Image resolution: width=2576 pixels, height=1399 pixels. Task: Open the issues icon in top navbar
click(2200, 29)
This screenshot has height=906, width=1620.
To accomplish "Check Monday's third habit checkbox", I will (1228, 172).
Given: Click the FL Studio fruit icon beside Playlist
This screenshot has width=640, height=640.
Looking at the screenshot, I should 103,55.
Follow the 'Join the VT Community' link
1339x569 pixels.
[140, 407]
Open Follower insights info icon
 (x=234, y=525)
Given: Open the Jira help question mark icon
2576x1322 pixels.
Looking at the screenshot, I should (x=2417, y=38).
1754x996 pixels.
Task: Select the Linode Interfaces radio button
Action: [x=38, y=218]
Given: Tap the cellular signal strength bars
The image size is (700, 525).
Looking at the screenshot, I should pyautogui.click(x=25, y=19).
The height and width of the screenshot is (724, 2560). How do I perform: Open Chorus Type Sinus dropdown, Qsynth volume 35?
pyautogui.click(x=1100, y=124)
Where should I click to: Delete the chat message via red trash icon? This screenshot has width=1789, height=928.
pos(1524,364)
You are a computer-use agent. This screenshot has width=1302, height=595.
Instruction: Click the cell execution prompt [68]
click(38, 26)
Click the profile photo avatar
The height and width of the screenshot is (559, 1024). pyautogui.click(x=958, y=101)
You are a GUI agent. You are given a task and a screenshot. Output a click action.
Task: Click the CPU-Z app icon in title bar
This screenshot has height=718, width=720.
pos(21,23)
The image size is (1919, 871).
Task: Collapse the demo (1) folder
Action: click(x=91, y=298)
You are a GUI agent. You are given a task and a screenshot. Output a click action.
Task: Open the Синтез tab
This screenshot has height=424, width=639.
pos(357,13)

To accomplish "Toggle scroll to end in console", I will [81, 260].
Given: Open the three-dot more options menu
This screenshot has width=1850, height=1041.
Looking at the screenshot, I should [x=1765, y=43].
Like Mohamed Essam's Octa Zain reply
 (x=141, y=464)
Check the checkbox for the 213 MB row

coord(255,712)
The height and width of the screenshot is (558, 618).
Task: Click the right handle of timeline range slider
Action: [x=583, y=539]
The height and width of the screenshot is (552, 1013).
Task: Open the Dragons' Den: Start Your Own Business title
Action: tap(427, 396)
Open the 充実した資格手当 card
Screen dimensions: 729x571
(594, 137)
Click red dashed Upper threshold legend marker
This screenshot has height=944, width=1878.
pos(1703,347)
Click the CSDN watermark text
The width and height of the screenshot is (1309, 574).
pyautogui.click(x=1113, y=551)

======

§ **Problem to solve**
Print these records again line for line, leaving every character unchanged.

§ **The completed task**
Image resolution: width=2576 pixels, height=1399 pixels. Task: Open the issues icon in top navbar
click(2200, 29)
This screenshot has height=906, width=1620.
To accomplish "Check Monday's third habit checkbox", I will (1228, 172).
Given: Click the FL Studio fruit icon beside Playlist
This screenshot has width=640, height=640.
Looking at the screenshot, I should 103,55.
Follow the 'Join the VT Community' link
1339x569 pixels.
[140, 407]
Open Follower insights info icon
 (x=234, y=525)
Given: Open the Jira help question mark icon
2576x1322 pixels.
Looking at the screenshot, I should (x=2417, y=38).
1754x996 pixels.
Task: Select the Linode Interfaces radio button
Action: [x=38, y=218]
Given: Tap the cellular signal strength bars
The image size is (700, 525).
Looking at the screenshot, I should pyautogui.click(x=25, y=19).
The height and width of the screenshot is (724, 2560). How do I perform: Open Chorus Type Sinus dropdown, Qsynth volume 35?
pyautogui.click(x=1100, y=124)
Where should I click to: Delete the chat message via red trash icon? This screenshot has width=1789, height=928.
pos(1524,364)
You are a computer-use agent. This screenshot has width=1302, height=595.
Instruction: Click the cell execution prompt [68]
click(38, 26)
Click the profile photo avatar
The height and width of the screenshot is (559, 1024). pyautogui.click(x=958, y=101)
You are a GUI agent. You are given a task and a screenshot. Output a click action.
Task: Click the CPU-Z app icon in title bar
This screenshot has height=718, width=720.
pos(21,23)
The image size is (1919, 871).
Task: Collapse the demo (1) folder
Action: click(x=91, y=298)
You are a GUI agent. You are given a task and a screenshot. Output a click action.
Task: Open the Синтез tab
This screenshot has height=424, width=639.
pos(357,13)

To accomplish "Toggle scroll to end in console", I will [81, 260].
Given: Open the three-dot more options menu
This screenshot has width=1850, height=1041.
Looking at the screenshot, I should [x=1765, y=43].
Like Mohamed Essam's Octa Zain reply
 (x=141, y=464)
Check the checkbox for the 213 MB row

coord(255,712)
The height and width of the screenshot is (558, 618).
Task: Click the right handle of timeline range slider
Action: [x=583, y=539]
The height and width of the screenshot is (552, 1013).
Task: Open the Dragons' Den: Start Your Own Business title
Action: tap(427, 396)
Open the 充実した資格手当 card
Screen dimensions: 729x571
(594, 137)
Click red dashed Upper threshold legend marker
This screenshot has height=944, width=1878.
pos(1703,347)
Click the CSDN watermark text
The width and height of the screenshot is (1309, 574).
pyautogui.click(x=1113, y=551)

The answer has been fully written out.